The Influence of Manual Therapy in the Quality of Life in Tension-Type Headache (MTheadacheQL)

May 27, 2015 updated by: GEMMA V ESPÍ LÓPEZ, PhD, University of Valencia

Influence of Spinal Manipulation and Suboccipipital Inhibition as a Complementary Therapy for Tension Headache in Quality of Life: A Randomized Controlled Trial

The present study aims to assess the quality of life of patients suffering from tension-type headache (TTH) treated for 4 weeks with different manual therapy-based techniques. The study design involved a factorial, randomized, double-blind, controlled study

Study Overview

Status

Completed

Conditions

Intervention / Treatment

Detailed Description

Object: The present study aims to assess the quality of life of patients suffering from tension-type headache (TTH) treated for 4 weeks with different manual therapy-based techniques.

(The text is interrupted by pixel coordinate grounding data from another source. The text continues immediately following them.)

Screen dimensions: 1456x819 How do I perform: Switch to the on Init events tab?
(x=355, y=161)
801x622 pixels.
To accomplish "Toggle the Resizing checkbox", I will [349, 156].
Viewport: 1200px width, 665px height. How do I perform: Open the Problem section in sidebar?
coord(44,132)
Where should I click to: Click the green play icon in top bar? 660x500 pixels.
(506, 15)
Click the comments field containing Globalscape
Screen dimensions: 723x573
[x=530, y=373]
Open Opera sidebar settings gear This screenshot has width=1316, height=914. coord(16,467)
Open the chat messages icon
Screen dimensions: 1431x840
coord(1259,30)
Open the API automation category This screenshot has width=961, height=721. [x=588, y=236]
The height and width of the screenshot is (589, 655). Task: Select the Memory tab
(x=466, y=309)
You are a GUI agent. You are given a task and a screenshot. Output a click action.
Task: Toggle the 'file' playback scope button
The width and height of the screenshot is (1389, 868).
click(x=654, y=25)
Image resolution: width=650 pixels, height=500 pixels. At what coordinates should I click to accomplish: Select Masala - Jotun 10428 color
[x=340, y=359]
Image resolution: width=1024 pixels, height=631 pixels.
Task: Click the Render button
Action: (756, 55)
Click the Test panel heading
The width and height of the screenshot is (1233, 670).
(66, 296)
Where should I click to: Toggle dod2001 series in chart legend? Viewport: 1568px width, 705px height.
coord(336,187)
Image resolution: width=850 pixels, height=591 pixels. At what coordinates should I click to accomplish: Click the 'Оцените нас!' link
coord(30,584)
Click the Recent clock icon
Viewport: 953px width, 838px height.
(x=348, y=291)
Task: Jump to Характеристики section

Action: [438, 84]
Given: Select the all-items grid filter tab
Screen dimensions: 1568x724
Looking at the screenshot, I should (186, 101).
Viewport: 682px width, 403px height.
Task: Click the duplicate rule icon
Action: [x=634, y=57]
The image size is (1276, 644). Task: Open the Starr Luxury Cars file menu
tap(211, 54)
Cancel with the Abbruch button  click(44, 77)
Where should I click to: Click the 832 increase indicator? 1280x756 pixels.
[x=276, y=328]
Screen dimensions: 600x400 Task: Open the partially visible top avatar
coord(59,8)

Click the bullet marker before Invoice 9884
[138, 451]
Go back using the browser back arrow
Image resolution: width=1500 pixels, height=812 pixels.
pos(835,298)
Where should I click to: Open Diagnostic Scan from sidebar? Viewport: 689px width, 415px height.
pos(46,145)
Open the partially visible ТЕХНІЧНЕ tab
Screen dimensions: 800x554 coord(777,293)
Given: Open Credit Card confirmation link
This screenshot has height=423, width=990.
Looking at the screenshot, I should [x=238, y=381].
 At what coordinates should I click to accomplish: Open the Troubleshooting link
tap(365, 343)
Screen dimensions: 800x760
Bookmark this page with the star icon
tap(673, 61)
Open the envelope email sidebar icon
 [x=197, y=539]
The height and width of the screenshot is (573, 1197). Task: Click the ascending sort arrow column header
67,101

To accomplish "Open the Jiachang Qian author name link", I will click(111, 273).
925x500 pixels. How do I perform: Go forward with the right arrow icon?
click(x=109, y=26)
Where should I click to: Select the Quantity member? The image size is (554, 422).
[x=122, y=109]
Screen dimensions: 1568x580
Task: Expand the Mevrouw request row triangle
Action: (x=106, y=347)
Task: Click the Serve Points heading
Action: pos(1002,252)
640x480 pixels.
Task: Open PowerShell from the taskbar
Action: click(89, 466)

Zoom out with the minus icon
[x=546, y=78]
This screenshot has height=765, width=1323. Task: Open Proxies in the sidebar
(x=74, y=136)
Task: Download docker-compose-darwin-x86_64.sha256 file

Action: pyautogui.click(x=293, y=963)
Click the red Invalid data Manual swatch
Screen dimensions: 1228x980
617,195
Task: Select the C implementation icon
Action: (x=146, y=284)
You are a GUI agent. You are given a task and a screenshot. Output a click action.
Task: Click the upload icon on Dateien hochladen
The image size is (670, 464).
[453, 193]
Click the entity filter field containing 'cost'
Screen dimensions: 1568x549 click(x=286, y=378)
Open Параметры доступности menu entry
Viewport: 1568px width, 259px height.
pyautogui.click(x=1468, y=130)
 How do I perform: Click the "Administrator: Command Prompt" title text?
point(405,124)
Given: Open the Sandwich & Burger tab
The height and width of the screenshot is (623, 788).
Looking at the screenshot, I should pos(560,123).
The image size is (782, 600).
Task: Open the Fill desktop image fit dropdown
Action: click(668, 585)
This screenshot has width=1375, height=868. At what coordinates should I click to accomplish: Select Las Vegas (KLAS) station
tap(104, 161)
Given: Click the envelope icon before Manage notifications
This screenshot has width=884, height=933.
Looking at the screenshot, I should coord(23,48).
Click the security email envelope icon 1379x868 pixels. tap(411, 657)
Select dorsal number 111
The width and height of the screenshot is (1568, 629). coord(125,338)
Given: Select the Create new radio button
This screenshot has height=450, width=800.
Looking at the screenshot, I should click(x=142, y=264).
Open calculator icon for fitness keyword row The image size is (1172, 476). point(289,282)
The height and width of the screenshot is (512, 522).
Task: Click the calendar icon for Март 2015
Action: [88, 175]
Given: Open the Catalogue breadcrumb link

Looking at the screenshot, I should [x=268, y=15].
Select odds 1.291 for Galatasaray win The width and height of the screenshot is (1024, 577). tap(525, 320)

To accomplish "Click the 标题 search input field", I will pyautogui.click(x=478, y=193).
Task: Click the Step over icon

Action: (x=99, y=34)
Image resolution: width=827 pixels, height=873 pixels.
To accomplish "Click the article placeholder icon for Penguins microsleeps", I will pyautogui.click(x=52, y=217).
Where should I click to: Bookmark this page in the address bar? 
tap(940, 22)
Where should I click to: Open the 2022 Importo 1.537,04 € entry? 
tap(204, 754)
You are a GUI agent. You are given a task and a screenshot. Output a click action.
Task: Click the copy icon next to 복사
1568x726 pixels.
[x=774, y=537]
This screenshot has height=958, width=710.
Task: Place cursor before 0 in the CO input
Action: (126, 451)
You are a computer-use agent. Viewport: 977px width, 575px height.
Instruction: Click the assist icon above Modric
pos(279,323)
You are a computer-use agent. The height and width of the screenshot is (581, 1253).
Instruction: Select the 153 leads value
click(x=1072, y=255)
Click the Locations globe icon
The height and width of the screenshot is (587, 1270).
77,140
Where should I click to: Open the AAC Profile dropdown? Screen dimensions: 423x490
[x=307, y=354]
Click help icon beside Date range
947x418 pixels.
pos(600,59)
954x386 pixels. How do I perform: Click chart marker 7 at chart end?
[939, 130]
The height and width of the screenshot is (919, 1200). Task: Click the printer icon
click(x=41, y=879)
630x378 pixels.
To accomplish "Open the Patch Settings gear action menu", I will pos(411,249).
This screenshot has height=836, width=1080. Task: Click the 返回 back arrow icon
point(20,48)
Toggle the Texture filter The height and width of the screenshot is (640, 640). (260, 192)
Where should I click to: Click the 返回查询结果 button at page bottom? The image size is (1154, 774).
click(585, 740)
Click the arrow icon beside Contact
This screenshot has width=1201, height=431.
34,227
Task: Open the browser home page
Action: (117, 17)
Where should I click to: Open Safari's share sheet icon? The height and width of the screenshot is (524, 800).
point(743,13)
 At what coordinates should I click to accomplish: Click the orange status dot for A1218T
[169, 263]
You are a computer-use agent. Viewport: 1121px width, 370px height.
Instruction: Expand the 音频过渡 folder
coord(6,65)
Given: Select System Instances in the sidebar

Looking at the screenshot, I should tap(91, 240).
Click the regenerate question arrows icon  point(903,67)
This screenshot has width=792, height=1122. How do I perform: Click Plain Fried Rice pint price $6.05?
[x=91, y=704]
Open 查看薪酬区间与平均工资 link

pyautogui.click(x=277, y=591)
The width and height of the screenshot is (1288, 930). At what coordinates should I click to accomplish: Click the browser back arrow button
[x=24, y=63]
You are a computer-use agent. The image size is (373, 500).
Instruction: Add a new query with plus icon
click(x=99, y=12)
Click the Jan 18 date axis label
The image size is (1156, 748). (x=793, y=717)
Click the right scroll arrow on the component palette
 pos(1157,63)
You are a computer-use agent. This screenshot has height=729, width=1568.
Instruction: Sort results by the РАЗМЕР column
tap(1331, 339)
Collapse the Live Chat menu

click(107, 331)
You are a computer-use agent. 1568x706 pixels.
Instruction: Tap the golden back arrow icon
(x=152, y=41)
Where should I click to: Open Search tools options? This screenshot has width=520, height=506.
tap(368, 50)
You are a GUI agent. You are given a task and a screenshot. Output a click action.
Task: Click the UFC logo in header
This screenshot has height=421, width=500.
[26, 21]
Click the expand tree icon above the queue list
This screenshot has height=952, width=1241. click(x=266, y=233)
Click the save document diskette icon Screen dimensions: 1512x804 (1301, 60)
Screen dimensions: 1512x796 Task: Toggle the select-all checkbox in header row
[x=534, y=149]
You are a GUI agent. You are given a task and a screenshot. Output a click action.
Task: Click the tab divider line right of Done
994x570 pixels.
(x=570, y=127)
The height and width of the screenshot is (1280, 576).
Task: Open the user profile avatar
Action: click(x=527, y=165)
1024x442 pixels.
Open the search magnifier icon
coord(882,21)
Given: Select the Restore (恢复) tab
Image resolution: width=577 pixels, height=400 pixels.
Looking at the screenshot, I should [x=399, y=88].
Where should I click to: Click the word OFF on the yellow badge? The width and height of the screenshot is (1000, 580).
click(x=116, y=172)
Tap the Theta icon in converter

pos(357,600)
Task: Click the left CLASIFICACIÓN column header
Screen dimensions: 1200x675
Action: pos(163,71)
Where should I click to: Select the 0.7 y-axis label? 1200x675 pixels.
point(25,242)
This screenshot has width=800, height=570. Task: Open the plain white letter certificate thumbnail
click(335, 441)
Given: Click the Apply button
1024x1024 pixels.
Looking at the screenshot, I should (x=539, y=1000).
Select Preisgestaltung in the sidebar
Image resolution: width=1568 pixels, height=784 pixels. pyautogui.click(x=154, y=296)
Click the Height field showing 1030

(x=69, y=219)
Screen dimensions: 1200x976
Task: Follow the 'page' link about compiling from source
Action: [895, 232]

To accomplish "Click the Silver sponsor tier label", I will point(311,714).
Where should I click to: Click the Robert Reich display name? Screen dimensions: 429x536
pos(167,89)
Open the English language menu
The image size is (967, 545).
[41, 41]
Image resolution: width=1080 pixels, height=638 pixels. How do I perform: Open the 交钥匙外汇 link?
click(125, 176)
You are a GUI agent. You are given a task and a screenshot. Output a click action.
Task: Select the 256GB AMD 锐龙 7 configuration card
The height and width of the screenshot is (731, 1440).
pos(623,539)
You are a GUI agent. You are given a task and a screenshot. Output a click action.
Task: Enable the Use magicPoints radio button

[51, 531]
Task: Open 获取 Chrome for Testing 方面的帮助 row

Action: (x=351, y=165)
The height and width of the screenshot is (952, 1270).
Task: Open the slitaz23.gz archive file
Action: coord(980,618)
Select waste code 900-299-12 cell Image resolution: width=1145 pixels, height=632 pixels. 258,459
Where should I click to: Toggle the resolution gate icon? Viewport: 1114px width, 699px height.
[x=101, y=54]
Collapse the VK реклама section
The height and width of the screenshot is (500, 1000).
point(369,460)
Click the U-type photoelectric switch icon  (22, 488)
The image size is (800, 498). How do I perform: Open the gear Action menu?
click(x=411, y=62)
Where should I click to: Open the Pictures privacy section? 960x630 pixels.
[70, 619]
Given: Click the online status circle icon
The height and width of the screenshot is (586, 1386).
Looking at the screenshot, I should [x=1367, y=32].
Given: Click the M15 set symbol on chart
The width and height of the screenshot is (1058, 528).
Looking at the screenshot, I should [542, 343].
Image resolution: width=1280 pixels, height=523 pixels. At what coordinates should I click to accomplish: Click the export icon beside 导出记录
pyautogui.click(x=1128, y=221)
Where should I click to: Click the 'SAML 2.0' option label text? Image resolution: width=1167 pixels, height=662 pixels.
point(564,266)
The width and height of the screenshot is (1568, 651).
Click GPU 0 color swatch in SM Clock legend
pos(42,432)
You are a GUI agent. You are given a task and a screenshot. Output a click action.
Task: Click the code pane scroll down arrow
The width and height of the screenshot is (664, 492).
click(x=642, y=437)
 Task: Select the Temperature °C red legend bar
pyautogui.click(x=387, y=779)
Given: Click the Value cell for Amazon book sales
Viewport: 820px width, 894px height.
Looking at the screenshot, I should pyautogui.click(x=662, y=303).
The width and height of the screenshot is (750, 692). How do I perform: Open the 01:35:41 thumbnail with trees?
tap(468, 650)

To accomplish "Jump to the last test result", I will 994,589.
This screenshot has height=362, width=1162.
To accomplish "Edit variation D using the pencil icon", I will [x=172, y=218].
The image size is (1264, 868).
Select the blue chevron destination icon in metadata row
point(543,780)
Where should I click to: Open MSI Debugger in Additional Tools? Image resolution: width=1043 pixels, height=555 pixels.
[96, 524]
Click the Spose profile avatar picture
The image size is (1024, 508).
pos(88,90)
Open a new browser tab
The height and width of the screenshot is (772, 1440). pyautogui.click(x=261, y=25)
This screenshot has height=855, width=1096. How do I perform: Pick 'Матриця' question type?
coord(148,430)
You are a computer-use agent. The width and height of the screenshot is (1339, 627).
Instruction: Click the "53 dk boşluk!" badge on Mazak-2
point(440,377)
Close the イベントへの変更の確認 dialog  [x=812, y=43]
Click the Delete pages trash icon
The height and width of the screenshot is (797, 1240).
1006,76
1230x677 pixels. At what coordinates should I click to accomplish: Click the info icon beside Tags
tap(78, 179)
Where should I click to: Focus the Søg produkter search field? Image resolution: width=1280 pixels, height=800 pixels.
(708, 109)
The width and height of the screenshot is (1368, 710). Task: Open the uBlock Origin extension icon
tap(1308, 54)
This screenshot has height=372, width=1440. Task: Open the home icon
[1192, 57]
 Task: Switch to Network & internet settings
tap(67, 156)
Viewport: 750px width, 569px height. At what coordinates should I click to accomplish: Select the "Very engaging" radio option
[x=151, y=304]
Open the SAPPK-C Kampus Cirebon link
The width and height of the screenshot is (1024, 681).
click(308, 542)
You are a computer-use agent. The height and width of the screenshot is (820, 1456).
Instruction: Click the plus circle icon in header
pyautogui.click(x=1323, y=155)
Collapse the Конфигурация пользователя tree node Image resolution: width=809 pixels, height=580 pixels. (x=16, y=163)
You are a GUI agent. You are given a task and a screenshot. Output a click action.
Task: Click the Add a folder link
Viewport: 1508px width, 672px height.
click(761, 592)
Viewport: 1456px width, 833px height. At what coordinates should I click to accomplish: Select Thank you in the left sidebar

Methods: The study design involved a factorial, randomized, double-blind, controlled study of 76 subjects. They were divided into 4 groups: suboccipital inhibitory pressure was applied to the first group; suboccipital spinal manipulation was applied to the second group; a combination of the two treatments was applied to the third group; and the fourth group was a control group. Quality of life was assessed using the SF-12 questionnaire (both overall and in its different dimensions) at the beginning and at the end of treatment, and after one month as a follow-up.

Study Type

Interventional

Enrollment (Actual)

76

Phase

  • Not Applicable

Contacts and Locations

This section provides the contact details for those conducting the study, and information on where this study is being conducted.

Study Locations

  • Spain
      • Valencia, Spain, 46010
        • Gemma v. Espí López

Participation Criteria

Researchers look for people who fit a certain description, called eligibility criteria. Some examples of these criteria are a person's general health condition or prior treatments.

Eligibility Criteria

Ages Eligible for Study

18 years to 65 years (Adult, Older Adult)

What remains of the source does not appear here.